Wise talks about our country’s racial progress—as we all do. But have you also seen any of the reports that he cites on the growing wealth gap between Blacks and Whites in this country (or really, whites and non-whites, as I talked about this in Cheryl Glenn book on the rhetoric of silence and according to the census that decides who is considered to be white). The most recent report about this topic actually appeared from a study done at Brandeis University. A powerful, but somewhat questionable commentary. In fact, I wonder if Noah Feldman knew about this one or any of these kinds of resports when he wrote in his NYTimes Magazine article on 6/27.
It's interesting that Wise appeared on "The Tavis Smiley" show on 6/28, the very next day after Feldman's article. I'd like to know more about how some of these studies on the racial wealth gap are done. But I know that the basis for these studies (since the 1970s) are real. They point to your finessed comments about race, whiteness, your students, and issues of economic class in the post.
In fact, the discourses of difference that our other guest writers contribute to this blogging series on diversity have helped me, CCCC members, and others to think about these symbolic discourses of difference and of visibility versus invisibility. About these differences, I hope that our generation (and who read these blog posts) can do the hard work on practicing Toni Morrison’s concept about “shifting the gaze.” I really try. It's very tough. . . . I mean, whatever happened to integration. Oh, I forgot, that has become virtual and effervescent now.
Robert Redford's last film Lions for Lambs, which I teach and like a lot, reminded me of Morrison's concept in several ways, especially about choosing to be domestic or being global in our thinking about political engagement and "shifting the gaze." He's really good about this in his own film commentary.
I noticed that none of the posted replies, except your own, mentioned your African American male student. Importantly, the subject of diversity is not always a racial one. It's the discourses of difference that we want from diversity studies, right?

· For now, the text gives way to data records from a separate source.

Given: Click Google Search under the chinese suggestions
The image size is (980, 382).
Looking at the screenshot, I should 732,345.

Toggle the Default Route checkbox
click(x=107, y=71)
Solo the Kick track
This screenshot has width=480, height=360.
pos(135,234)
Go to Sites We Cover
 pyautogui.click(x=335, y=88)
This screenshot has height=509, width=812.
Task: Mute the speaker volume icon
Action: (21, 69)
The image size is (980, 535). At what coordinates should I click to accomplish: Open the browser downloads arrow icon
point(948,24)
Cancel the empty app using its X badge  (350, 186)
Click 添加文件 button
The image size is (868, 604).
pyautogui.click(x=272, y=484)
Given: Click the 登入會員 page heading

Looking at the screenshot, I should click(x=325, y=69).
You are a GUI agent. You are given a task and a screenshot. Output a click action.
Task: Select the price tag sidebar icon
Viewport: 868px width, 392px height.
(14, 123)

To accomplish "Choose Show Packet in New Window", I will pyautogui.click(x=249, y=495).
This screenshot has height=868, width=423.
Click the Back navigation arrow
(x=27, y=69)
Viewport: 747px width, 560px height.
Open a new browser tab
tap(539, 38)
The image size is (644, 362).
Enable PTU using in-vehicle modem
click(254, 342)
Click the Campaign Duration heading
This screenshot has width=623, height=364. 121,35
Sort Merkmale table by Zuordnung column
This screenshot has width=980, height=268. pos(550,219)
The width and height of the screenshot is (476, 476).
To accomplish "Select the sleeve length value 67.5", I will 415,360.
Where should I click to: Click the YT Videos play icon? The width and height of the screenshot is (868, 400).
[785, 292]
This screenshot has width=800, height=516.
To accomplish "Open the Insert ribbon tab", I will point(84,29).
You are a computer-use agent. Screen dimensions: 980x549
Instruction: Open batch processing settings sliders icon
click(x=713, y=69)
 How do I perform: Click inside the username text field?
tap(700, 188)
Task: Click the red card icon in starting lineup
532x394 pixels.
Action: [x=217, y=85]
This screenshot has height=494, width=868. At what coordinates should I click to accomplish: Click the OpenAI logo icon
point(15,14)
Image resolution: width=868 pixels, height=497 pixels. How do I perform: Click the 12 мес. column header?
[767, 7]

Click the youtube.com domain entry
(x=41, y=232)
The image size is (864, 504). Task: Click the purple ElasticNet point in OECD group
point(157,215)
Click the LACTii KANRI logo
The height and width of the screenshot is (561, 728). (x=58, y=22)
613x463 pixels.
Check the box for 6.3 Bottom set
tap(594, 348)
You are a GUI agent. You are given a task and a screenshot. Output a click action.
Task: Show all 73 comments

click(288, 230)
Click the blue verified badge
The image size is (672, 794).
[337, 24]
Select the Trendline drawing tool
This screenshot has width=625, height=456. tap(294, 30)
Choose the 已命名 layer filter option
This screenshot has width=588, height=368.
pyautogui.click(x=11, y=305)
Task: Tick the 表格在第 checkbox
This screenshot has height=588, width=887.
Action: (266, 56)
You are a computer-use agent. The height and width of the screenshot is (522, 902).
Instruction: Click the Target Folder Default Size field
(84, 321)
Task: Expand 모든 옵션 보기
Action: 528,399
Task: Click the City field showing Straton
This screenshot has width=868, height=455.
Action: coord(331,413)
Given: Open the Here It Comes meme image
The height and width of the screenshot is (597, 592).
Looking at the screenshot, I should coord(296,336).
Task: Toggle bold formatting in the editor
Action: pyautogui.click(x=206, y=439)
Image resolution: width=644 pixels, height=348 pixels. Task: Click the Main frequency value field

But if diversity does not include the racial (not racist) topic, then how do we talk about the subject to avoid the inevitable dominance of “default whiteness” (Kathleen Welch is so good for talking about that concept in her rhetoric). I honestly don’t know, but, with hope, I'm learning.
That lack of racial inclusion in the replies to your post made me wonder about the lack of it in too many of our public high schools today. Thanks so much, by the way, for introducing me to Danielle Allen's work, especially in the way that she thinks about "interracial distrust," classical rhetoric, and the rhetoric of our country's democratic republic.
I discovered the website “stuff white people like,” while I was searching the internet in response to your work. It's a wildly humorous and arguable take on racial and ethnic stereotypes, and I’m glad that you liked it enough to post it on your facebook page, while also discovering the “stuff black people like” website. Ha!
Of course, I deleted all of the really political, more broadly ethnic and diverse stuff from the email for this blog post (at least, I think I did for my epistolary audiences)! Ha!
What academic work helps us to talk about our practices informed rhetorical listening for diversity and for the polycultural logics of our country's rhetoric (see, especially, Kris Ratcliffe, Jackie Royster, Shirley Logan, Jeff Chang, Bonnie Tsui, Junot Diaz, and Eduardo Bonilla-Silva. These are a few of the many and varied and great writers who inform my work on rhetoric, composition, writing, and the future of diversity studies.
So, how did I do with the idea of working within a tradition of epistolary rhetoric, Catherine? Like you, I hope that readers will reply to my ideas and post their own helpful sources about human diversity.